## Begin EXERCISE DATA
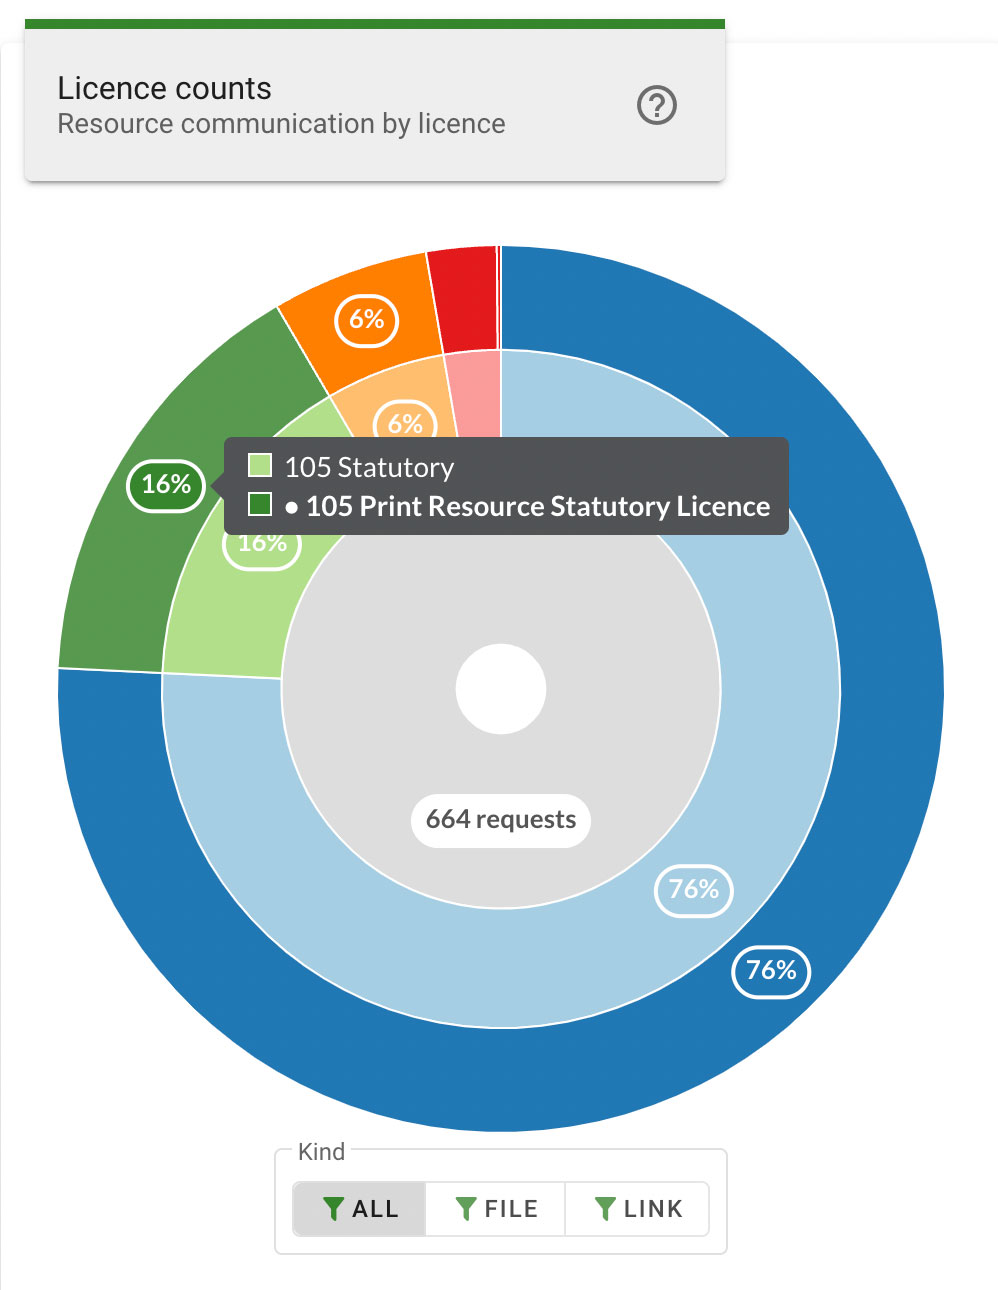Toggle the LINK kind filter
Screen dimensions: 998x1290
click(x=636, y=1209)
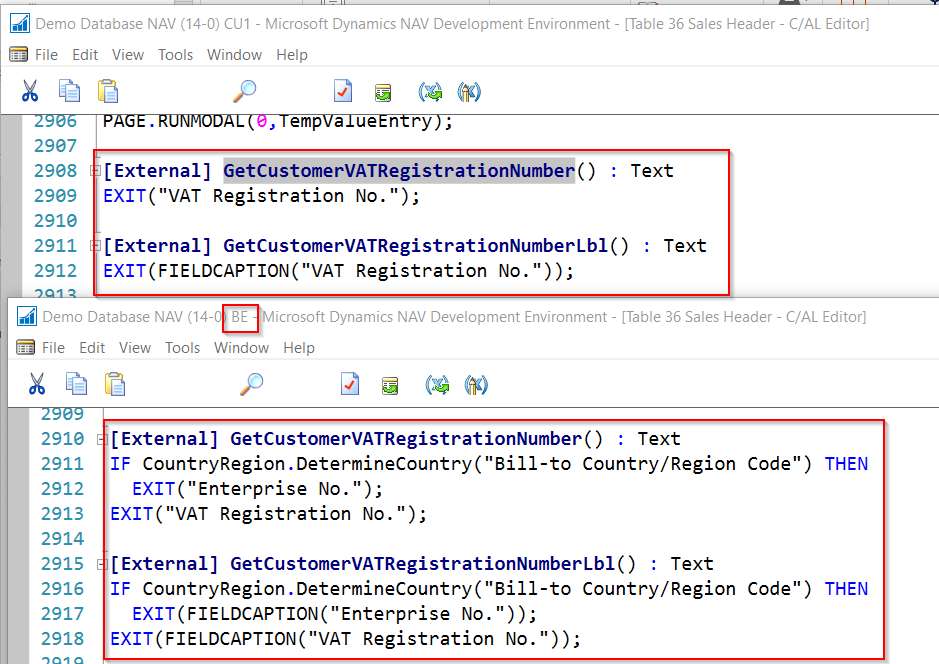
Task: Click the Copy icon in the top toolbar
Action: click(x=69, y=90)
## End EXERCISE DATA
▸ **AIM**
Output every line of the records as a Markdown table with the columns Row and Line, skipping blank lines. Leave the pictures out.

▸ **WRITTEN REPLY**
| Row | Line |
|---|---|
| 1 | Toggle the LINK kind filter |
| 2 | Screen dimensions: 998x1290 |
| 3 | click(x=636, y=1209) |
| 4 | Task: Click the Copy icon in the top toolbar |
| 5 | Action: click(x=69, y=90) |